◆ **Records supplied**
******
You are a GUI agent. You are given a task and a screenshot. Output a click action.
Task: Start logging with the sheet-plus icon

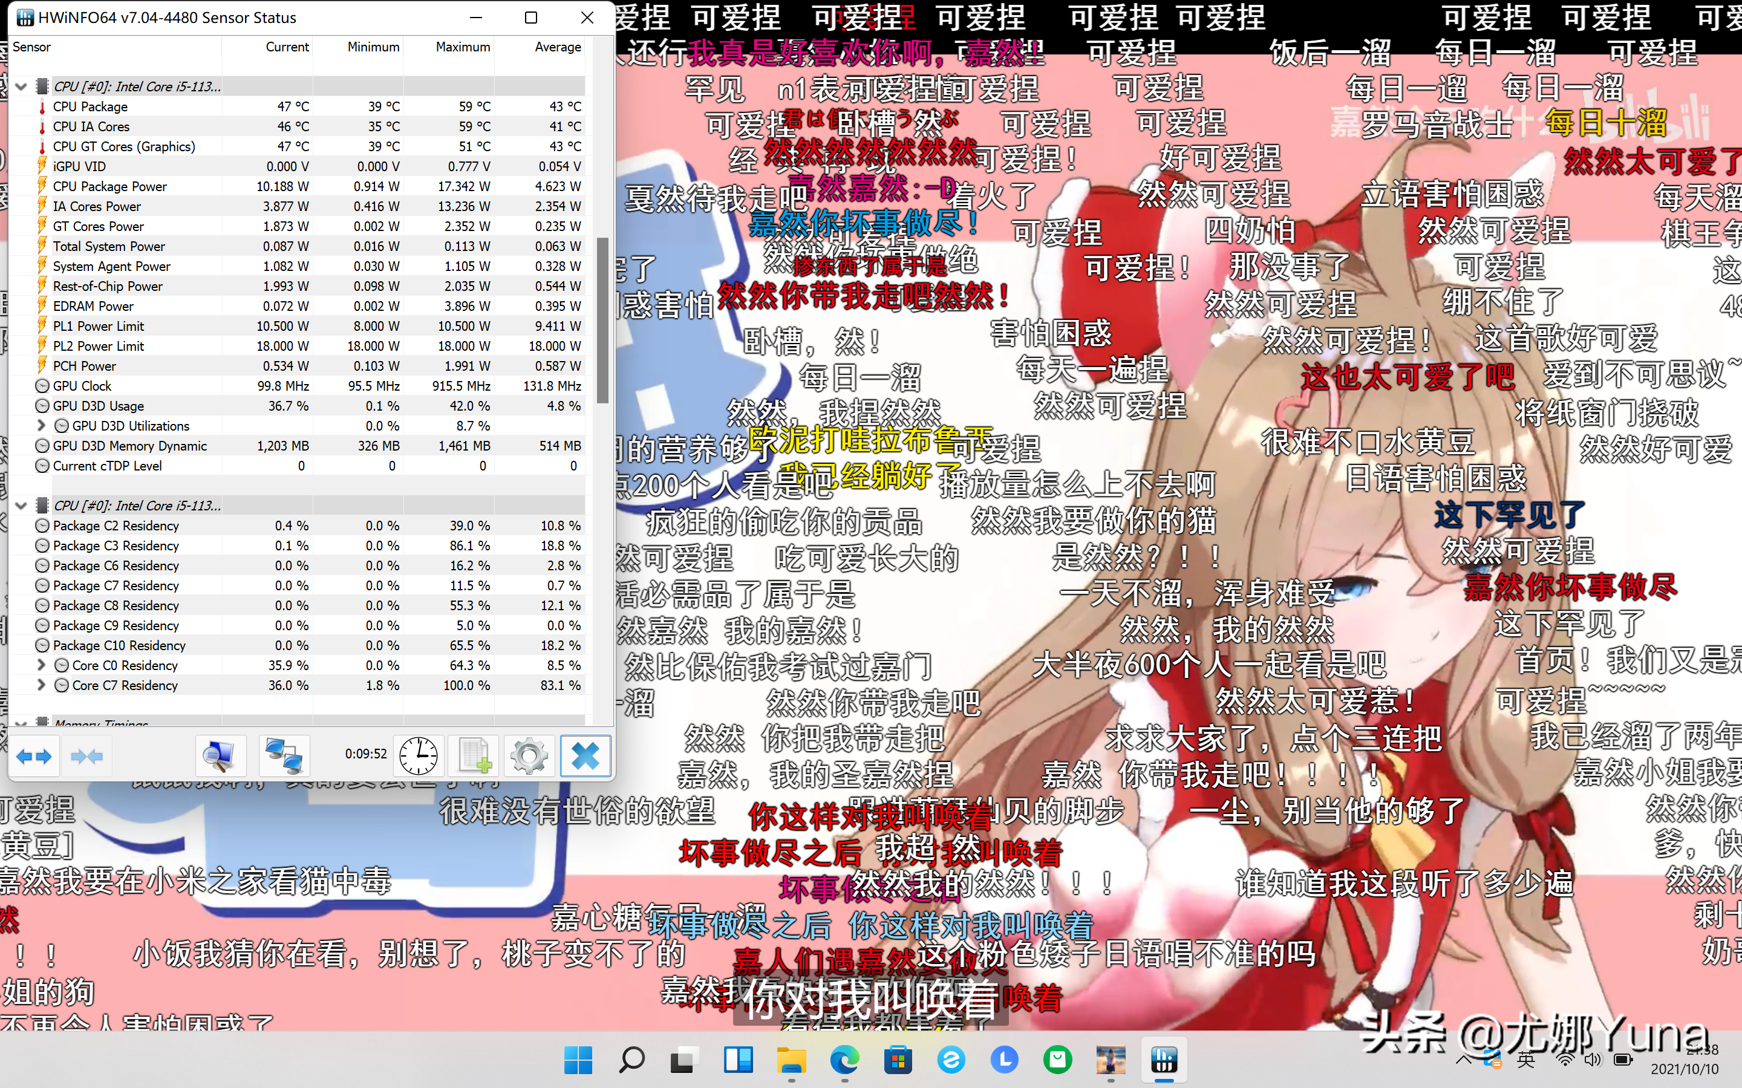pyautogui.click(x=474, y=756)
******
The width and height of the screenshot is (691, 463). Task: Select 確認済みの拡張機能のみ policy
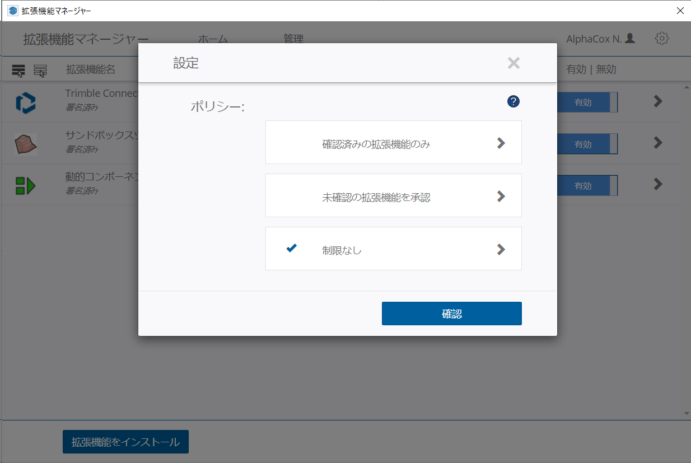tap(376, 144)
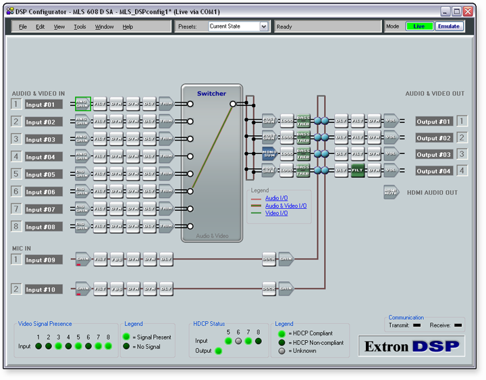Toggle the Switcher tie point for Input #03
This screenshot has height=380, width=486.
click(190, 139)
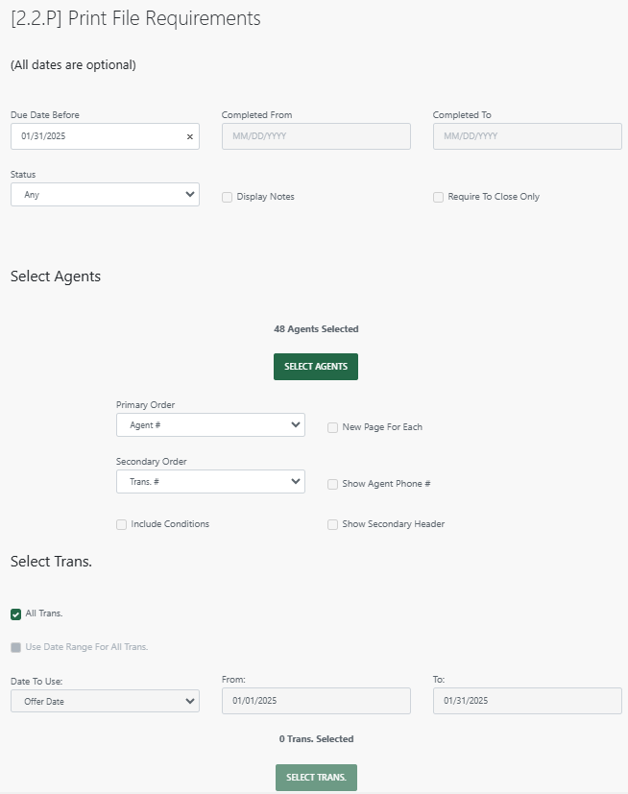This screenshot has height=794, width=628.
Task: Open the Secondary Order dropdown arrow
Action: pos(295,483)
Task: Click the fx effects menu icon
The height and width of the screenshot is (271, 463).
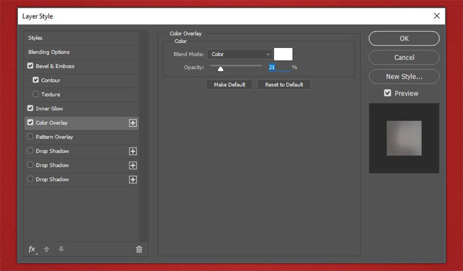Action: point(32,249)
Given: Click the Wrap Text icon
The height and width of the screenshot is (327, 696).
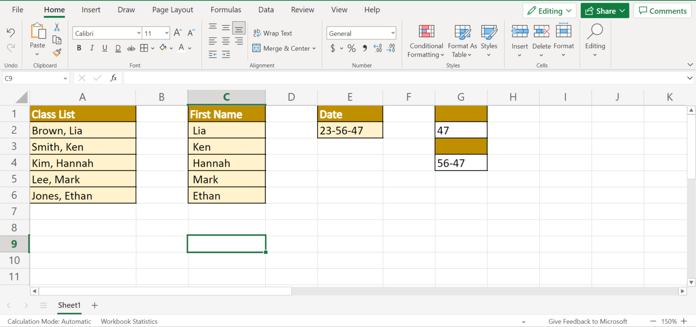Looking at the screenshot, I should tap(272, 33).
******
◆ **What is being asked**
No picture is to be printed. Output exactly the lines above from the line containing "The width and" through the line containing "Given: Click the Wrap Text icon".

◆ **Exercise result**
The width and height of the screenshot is (691, 463). Task: Select 確認済みの拡張機能のみ policy
tap(376, 144)
Toggle the Switcher tie point for Input #03
This screenshot has height=380, width=486.
click(190, 139)
This screenshot has height=794, width=628.
Task: Open the Secondary Order dropdown arrow
Action: pos(295,483)
Task: Click the fx effects menu icon
The height and width of the screenshot is (271, 463).
Action: point(32,249)
Given: Click the Wrap Text icon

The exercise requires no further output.